You’ve built equity in a property and want to put it to work. Two tools do that: a HELOC and a cash-out refinance. They reach the same goal by opposite routes, and picking the wrong one can cost you a low-rate first mortgage you’d rather keep.
Here’s the difference, with the numbers that actually decide it.
The Core Difference
A cash-out refinance replaces your existing mortgage with a new, larger one. You pay off the old loan and pocket the difference. One loan, one payment — but it’s an entirely new mortgage at today’s rate.

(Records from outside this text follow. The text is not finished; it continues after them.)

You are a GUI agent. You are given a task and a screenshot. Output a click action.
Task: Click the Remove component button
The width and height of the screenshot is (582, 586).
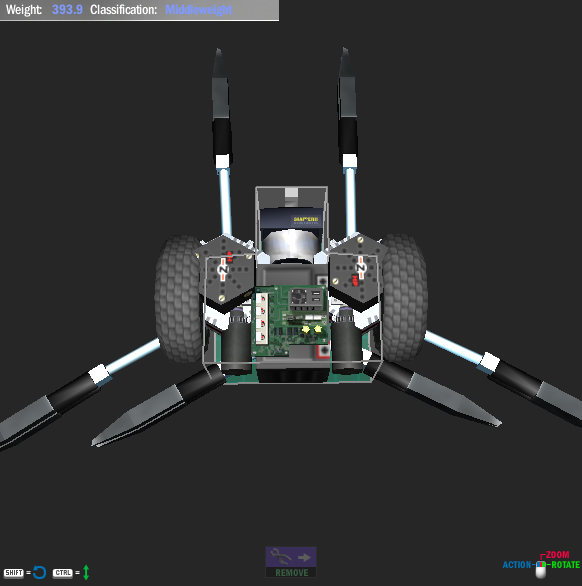(x=291, y=562)
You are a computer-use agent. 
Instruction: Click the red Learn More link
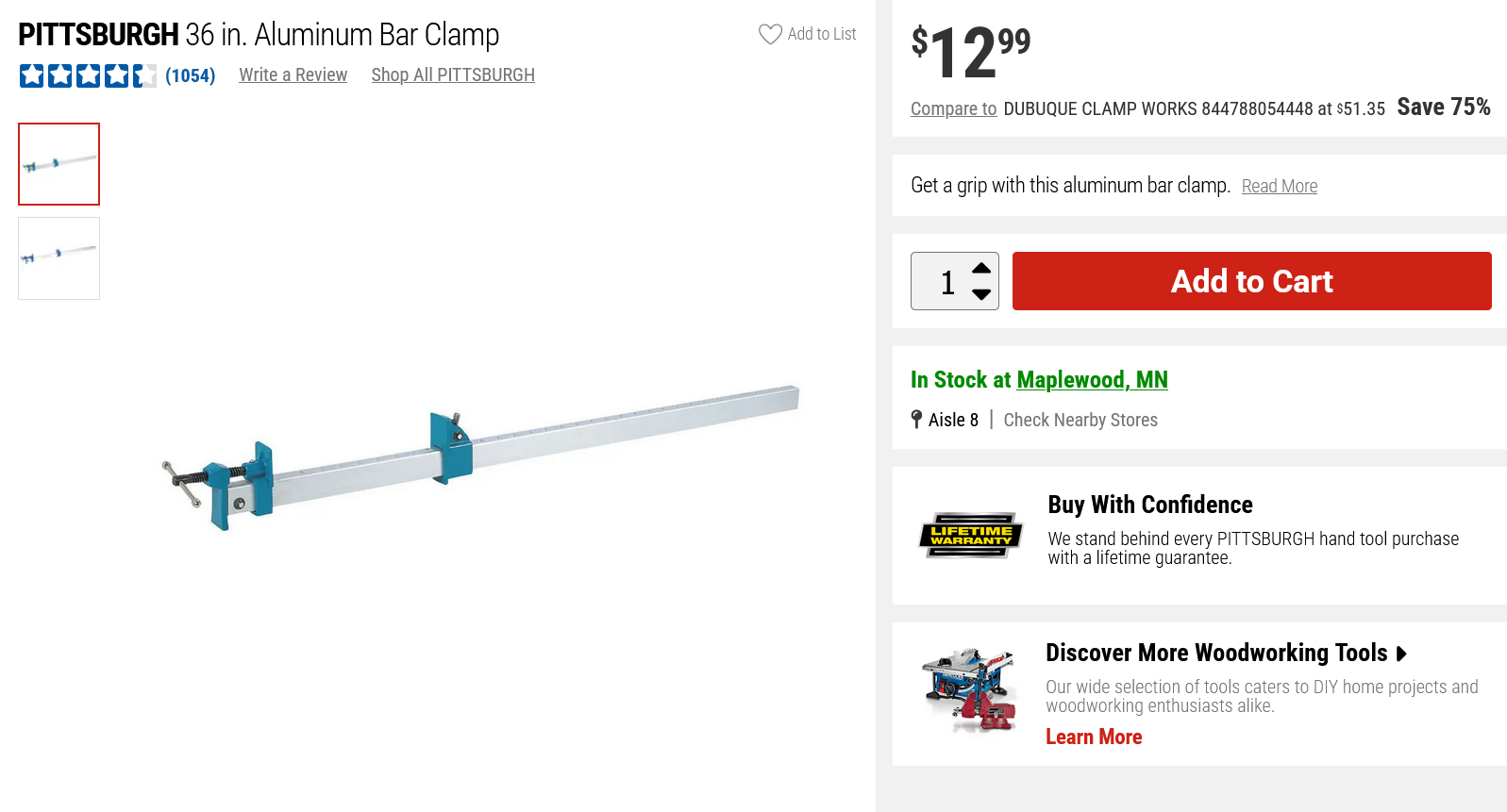click(1094, 737)
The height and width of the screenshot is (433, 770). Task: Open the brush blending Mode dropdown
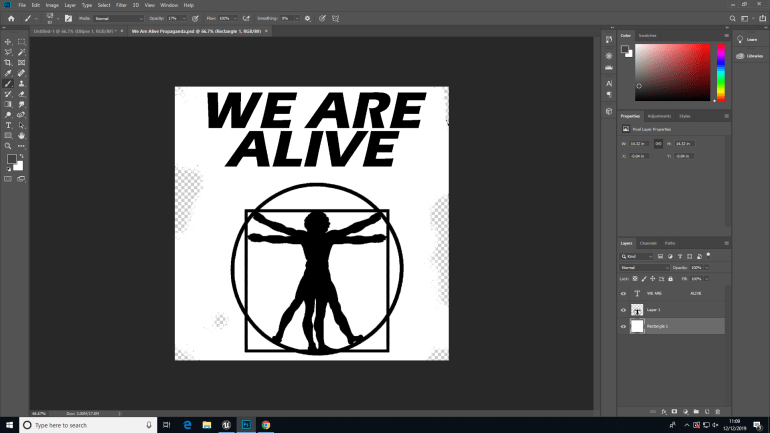pos(118,18)
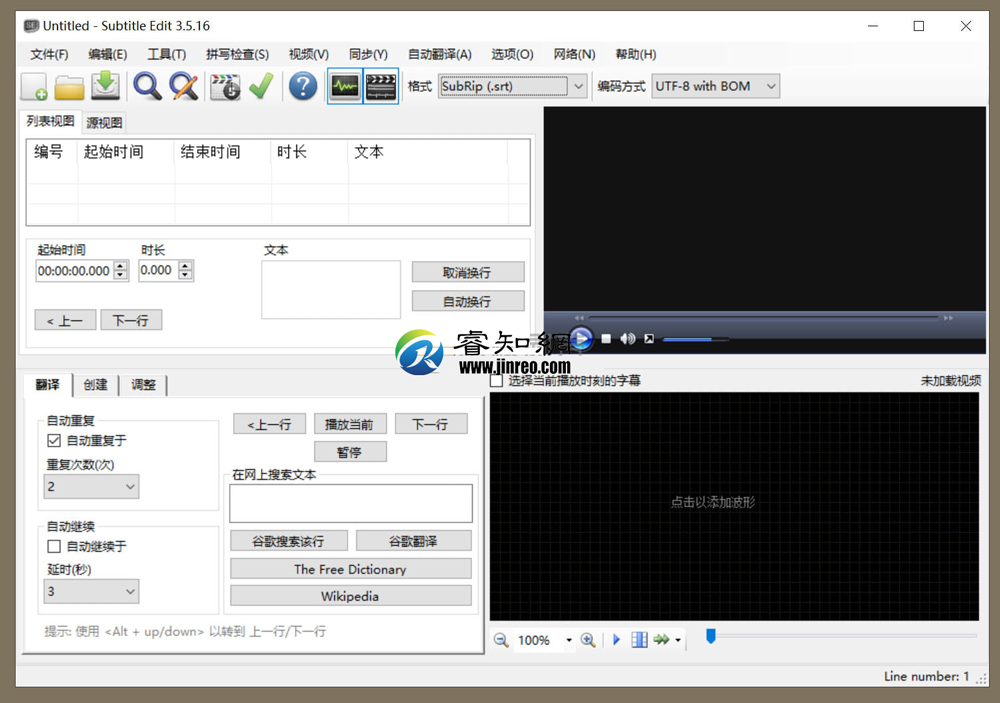The height and width of the screenshot is (703, 1000).
Task: Click the 谷歌翻译 button
Action: [x=414, y=540]
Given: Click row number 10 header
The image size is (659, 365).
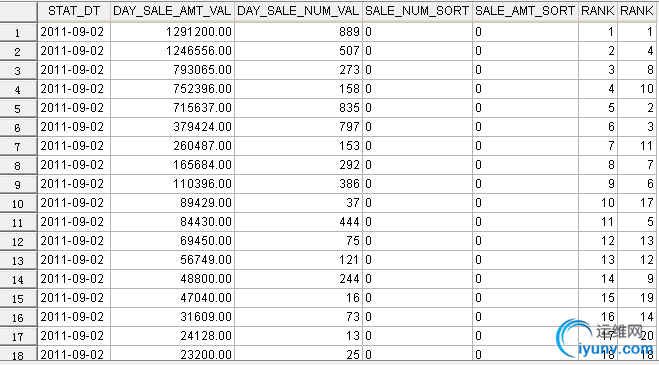Looking at the screenshot, I should [x=18, y=204].
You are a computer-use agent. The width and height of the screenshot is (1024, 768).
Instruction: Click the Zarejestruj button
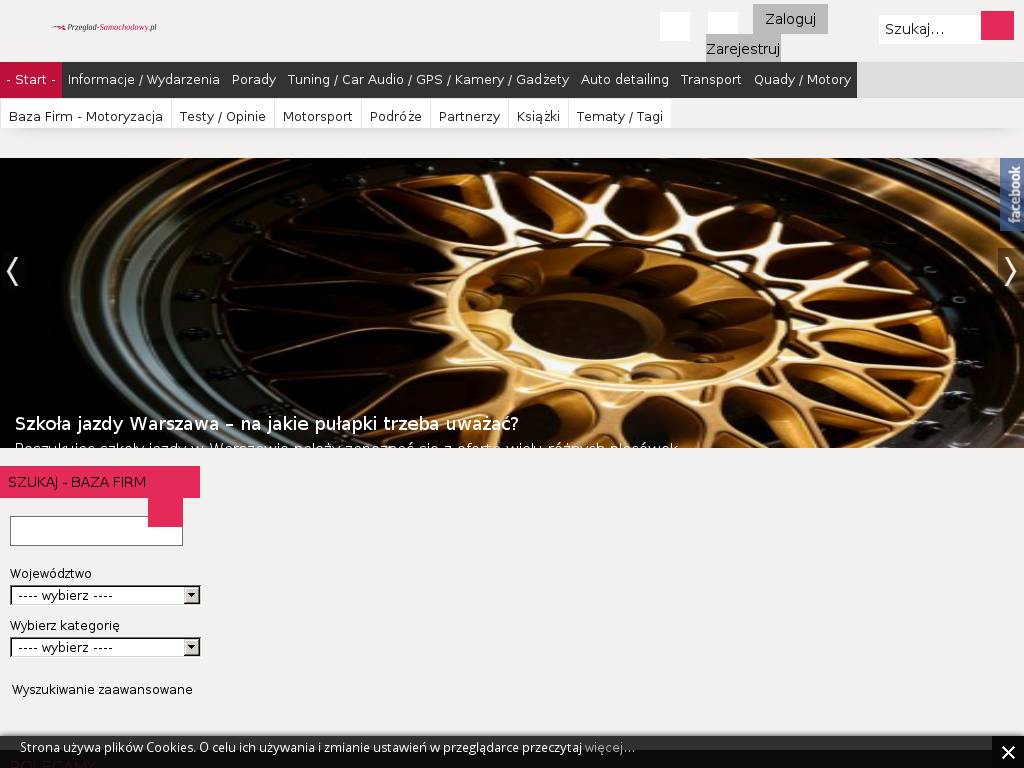(742, 49)
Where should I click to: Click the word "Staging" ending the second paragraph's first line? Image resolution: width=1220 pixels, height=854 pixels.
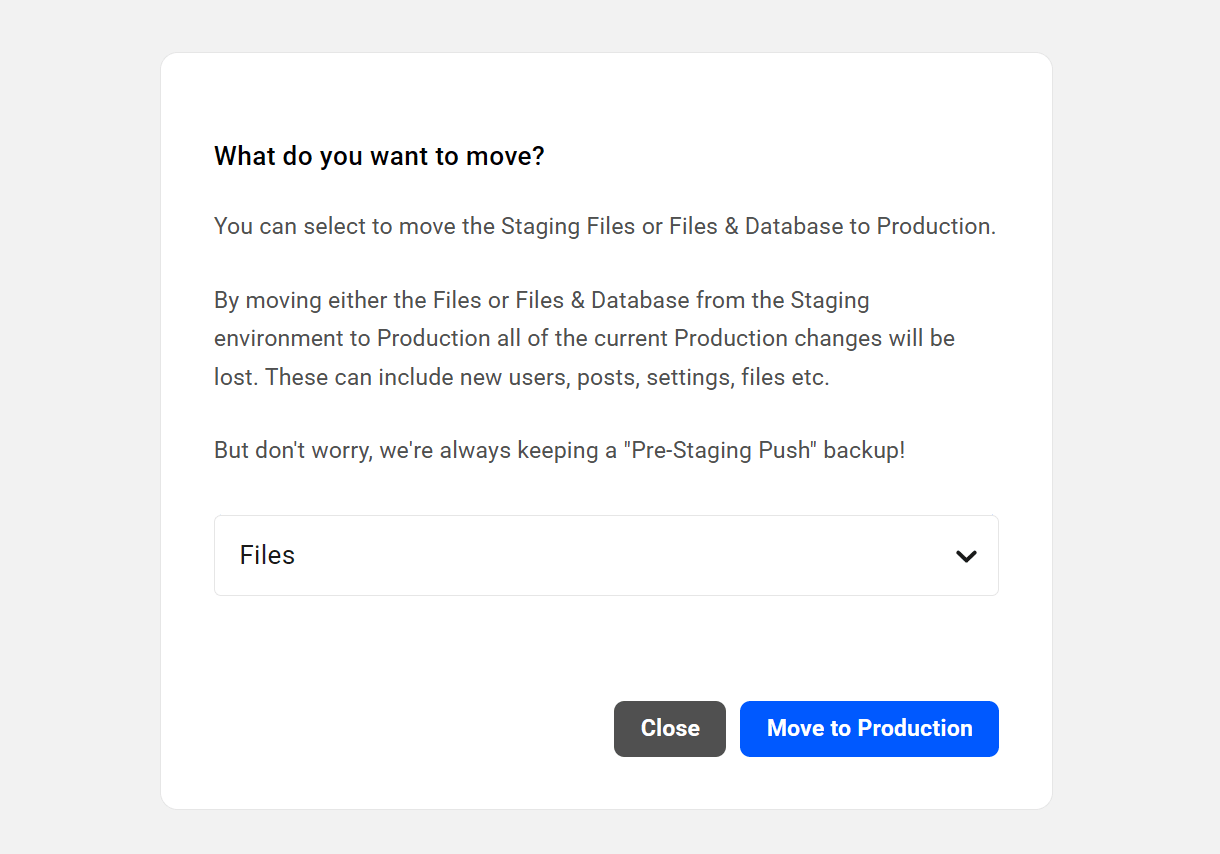[830, 300]
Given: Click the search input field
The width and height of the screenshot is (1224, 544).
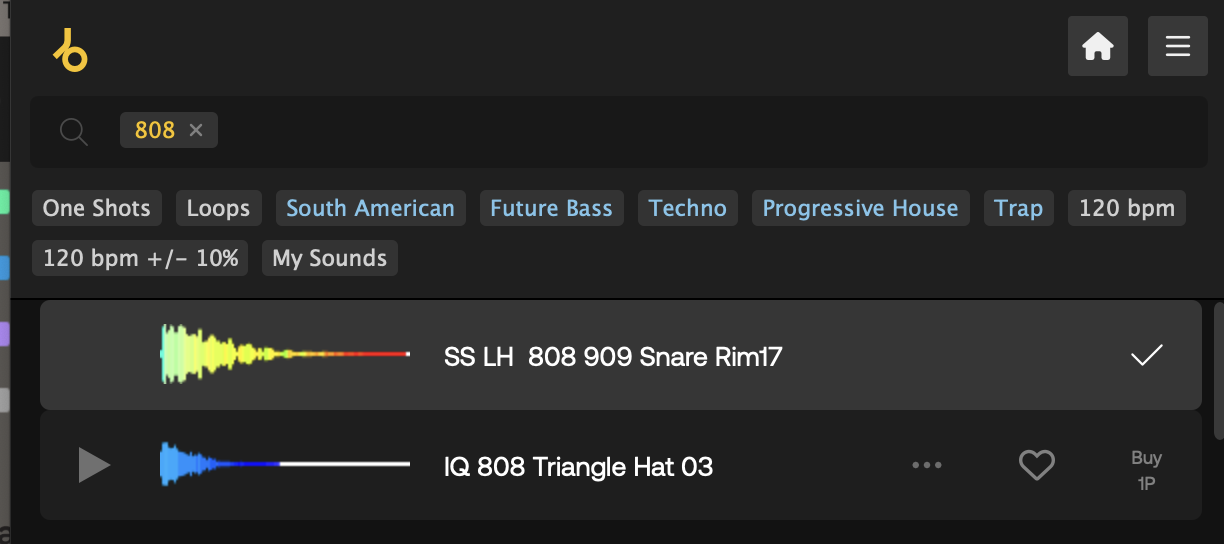Looking at the screenshot, I should pyautogui.click(x=700, y=131).
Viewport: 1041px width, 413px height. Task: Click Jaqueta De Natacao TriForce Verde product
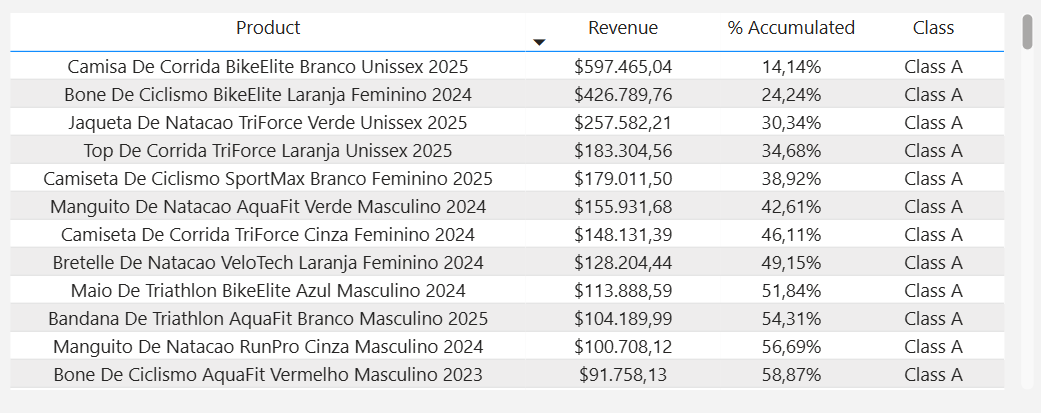268,123
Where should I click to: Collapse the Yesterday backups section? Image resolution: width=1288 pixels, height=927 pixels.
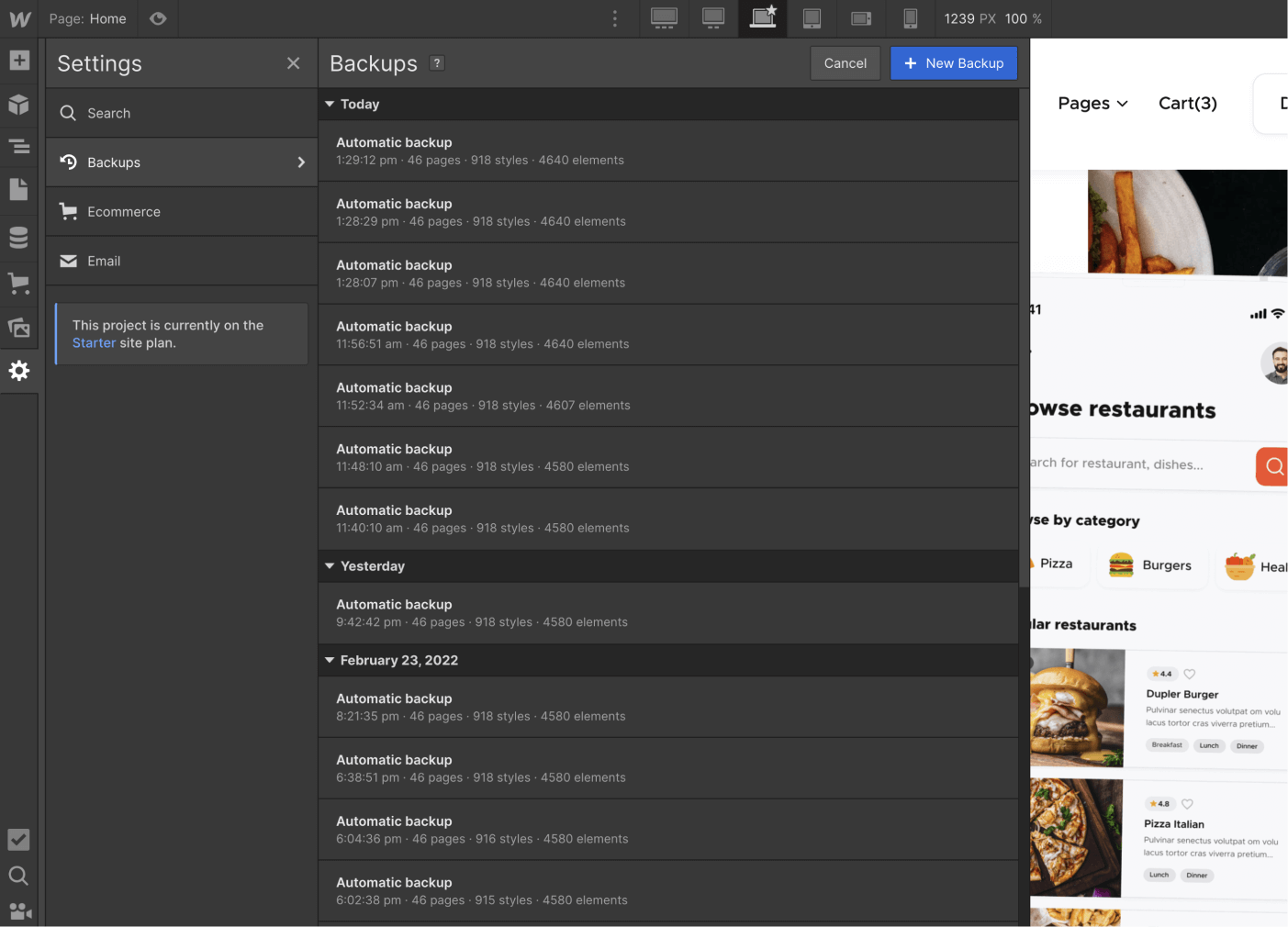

A HELOC — home equity line of credit — leaves your first mortgage untouched. It’s a second loan layered on top, a revolving line you draw from as needed. Your original mortgage keeps its rate and terms.
That single distinction drives everything: what happens to your existing rate, how you access the money, and what it costs.
The Same Property, Both Ways
A property worth $500,000 with $250,000 owed — so $250,000 in equity.
Cash-out refinance
At 75% LTV, the new loan is $375,000. Pay off the $250,000 you owe, and $125,000 comes to you in cash.
But watch what happens to the payment. Your existing loan at 5% cost $1,342 a month. The new $375,000 loan at 7% costs $2,494.88. You’ve raised your monthly payment by $1,153 — and re-mortgaged your entire balance at a higher rate to access $125,000.
HELOC
At 85% CLTV, your total debt can reach $425,000. Subtract the $250,000 first mortgage, and you have a $175,000 line available.
Your first mortgage at 5% stays exactly as it is. You draw only what you need, and pay interest only on what you draw. Borrow nothing, pay nothing.
The Rate Environment Decides a Lot
This is the factor investors most often overlook, and it’s frequently the deciding one.
If your existing mortgage rate is low — below current rates — a cash-out refinance means giving up that rate on your entire balance to access equity. In the example above, you’d re-rate $250,000 of existing debt from 5% to 7% just to get at the new money. That’s an expensive way to borrow $125,000.
A HELOC preserves the low first mortgage and only charges you on the new borrowing. When you have a rate worth protecting, that protection is often worth more than the HELOC’s higher rate on the drawn portion.
If your existing rate is high — at or above current rates — the calculus flips. A cash-out refinance can lower your rate and give you cash in one move. Now you’re not sacrificing anything, and consolidating into one lower-rate loan makes sense.
Side by Side
| Cash-Out Refinance | HELOC | |
|---|---|---|
| Structure | Replaces first mortgage | Second loan on top |
| Existing rate | Lost — new rate on full balance | Preserved |
| Access | Lump sum at closing | Draw as needed, revolving |
| Interest charged on | Full new balance | Only what you draw |
| Rate type | Usually fixed | Often variable |
| Closing costs | Higher (full refinance) | Lower |
| Best when | Your current rate is high | Your current rate is low |
When to Choose a Cash-Out Refinance
- Your current rate is at or above market. You lose nothing and may lower it.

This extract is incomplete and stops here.